Men in Syria photographing me as I photograph them
Syria and the Middle East is projected as a scary, unfriendly place by the country that I was born in. My mother is worried about me, my friends tell me not to say that I am from the USA, and the media never ceases to show this region as being fully unstable. But after crossing the border into Syria I have found that this is one of the most hospitable, welcoming, and well ordered places that I have ever stepped foot in. I have not had a single person yet scrunch up their nose when I tell them that I am from the USA, rather they smile big and ask me questions about my country. The people here seem to be just as interested in my as I am in them.
I walk down the streets of Aleppo greeting every one I meet. If I see someone staring at me, I look at them and say “salaam,” and they usually respond in kind with a huge smile, a handshake, and sometimes a glass of tea.
Kids in a park in Aleppo
“Welcome to Syria!” the shopkeepers, shoeshine men, and military convoy drivers yell to me as I walk down the street.

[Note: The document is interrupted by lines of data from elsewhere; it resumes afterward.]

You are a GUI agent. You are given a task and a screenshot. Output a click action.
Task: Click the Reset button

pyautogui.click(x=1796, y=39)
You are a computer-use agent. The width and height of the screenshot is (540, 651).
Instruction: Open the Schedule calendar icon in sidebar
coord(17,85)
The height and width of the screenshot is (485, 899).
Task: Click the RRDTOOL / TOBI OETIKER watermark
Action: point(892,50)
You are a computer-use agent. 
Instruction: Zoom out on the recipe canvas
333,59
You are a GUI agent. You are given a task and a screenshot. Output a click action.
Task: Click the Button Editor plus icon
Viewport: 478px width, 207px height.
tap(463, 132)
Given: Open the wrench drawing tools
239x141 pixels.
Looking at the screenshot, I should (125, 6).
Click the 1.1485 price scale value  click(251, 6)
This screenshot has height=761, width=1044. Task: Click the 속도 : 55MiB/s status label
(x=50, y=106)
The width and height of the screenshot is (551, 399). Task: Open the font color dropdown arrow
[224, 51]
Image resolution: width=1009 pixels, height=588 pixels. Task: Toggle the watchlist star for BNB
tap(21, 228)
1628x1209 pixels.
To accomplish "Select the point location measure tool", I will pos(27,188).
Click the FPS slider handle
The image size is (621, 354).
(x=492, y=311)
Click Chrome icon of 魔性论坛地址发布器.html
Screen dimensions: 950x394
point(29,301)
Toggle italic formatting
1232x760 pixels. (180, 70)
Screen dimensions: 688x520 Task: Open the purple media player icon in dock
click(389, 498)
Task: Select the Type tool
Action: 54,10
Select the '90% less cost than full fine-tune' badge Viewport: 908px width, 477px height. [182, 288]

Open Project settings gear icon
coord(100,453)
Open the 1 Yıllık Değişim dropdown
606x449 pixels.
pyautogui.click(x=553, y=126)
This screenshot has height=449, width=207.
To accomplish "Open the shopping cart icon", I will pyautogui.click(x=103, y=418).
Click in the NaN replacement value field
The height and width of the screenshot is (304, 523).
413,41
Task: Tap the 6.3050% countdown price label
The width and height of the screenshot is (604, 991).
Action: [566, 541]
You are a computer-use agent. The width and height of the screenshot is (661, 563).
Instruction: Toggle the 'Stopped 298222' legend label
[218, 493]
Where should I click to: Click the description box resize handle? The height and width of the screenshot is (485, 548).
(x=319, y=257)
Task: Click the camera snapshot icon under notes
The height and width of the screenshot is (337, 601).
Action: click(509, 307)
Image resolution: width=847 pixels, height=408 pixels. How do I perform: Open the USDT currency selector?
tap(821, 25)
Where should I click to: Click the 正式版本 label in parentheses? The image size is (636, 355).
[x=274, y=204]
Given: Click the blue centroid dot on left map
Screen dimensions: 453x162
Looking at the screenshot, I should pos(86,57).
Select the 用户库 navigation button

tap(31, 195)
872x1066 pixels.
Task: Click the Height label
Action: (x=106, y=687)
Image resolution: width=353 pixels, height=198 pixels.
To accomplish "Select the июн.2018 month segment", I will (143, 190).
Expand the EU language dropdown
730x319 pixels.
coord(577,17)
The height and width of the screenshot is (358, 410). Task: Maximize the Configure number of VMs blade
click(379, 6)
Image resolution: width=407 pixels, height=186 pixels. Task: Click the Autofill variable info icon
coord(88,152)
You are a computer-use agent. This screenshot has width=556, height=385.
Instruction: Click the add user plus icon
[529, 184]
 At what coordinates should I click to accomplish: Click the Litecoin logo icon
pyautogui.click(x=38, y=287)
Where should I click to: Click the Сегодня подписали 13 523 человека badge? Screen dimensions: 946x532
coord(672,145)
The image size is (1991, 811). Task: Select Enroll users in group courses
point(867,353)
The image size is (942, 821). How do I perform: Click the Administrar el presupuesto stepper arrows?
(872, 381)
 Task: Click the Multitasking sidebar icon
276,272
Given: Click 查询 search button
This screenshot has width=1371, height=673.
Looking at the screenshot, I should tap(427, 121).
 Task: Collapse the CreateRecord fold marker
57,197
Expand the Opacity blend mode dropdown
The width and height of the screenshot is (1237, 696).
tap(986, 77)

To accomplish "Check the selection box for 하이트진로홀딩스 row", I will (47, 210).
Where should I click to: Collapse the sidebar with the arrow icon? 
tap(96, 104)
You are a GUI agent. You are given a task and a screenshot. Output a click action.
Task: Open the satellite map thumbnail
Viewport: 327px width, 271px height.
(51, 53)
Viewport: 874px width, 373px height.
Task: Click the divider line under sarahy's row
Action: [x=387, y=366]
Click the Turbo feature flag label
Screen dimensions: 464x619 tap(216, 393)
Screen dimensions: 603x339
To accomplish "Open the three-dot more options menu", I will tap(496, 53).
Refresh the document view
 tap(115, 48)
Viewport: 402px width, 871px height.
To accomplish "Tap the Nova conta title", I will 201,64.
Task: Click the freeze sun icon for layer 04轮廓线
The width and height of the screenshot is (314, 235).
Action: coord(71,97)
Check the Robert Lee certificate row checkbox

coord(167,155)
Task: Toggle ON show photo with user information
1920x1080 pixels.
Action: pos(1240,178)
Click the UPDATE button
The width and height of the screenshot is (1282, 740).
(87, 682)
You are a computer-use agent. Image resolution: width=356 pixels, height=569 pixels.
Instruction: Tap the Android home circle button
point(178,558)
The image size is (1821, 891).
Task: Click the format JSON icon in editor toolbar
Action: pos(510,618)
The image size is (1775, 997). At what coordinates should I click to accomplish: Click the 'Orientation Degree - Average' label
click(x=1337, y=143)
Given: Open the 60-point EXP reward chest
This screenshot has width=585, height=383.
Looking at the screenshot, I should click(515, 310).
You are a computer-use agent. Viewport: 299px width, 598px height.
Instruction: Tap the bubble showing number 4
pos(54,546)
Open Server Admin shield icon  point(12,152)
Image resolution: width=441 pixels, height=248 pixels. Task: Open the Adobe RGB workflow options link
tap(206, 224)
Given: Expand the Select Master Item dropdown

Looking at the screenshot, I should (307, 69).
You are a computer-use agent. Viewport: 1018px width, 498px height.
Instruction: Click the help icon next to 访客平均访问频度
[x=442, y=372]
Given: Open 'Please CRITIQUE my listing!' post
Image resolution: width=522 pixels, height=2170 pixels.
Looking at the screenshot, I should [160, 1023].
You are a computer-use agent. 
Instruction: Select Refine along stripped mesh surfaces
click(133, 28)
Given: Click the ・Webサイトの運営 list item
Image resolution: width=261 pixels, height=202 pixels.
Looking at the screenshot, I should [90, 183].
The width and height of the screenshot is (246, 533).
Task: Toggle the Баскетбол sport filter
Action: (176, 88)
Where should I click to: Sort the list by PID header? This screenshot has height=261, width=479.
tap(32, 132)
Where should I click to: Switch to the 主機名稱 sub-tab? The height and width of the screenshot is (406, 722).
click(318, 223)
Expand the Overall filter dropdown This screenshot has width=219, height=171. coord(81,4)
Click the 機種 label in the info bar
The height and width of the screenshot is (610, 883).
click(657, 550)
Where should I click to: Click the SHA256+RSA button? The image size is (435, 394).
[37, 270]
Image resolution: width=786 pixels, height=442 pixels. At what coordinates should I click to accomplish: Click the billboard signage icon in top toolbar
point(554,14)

I was sitting in a park with Chaya yesterday when a group of kids walked up to us and began talking. I could not figure out what they were saying. A Syrian man who was walking by stopped and told me that the kids wanted to know where I was from. I told him that I was from the USA.
The man smiled big, “Oh! you are an Obama!”
He then proceeded to tell the group of kids that Chaya and I were “Obamas.”
The kids laughed at this and then ran away. Chaya and I laughed a little about our new nationality designation.
The group of playing kids soon returned. “Where are you from?” they hesitantly asked again to practice their English.
I told them again that we were Americans, and they all laughed and ran away.
Aleppo Syria park kids playing with the English language
But a minute later they were back.
“What is . . . . your . . .name?” a bold boy asked.
I answered, and the troupe ran away again laughing. It became evident that they were being fed English language questions to ask us from their mothers who were sitting together in a circle in a nearby field. Asking the foreigners questions had become a great Saturday afternoon game.
Each time they returned, the group of kids grew exponentially. Soon, there were more than a dozen little kids running all over the park mining English words out of any adult they could find. Chaya and I became the center of a great new game.
The kids returned a half dozen more times: “Do you like Syria?” “Do you like Aleppo” “Do you like football” “What city are you from?” and finally my favorite, “I am I love you.”
“I am I love you, too,” was the only response that I could muster.
Soon a plate of food and two glasses of tea were sent over to us from the picnic that the kids previously had eaten with their families. Chaya and I ate the food gratefully and drank the tea. I have no idea what it was that I ate, but it was bright orange and had little round pieces of rice or pasta or something in it. It tasted good.
So far, in Aleppo, Syria has been real enjoyable. I go out in the streets and I meet people. This is what traveling is all about.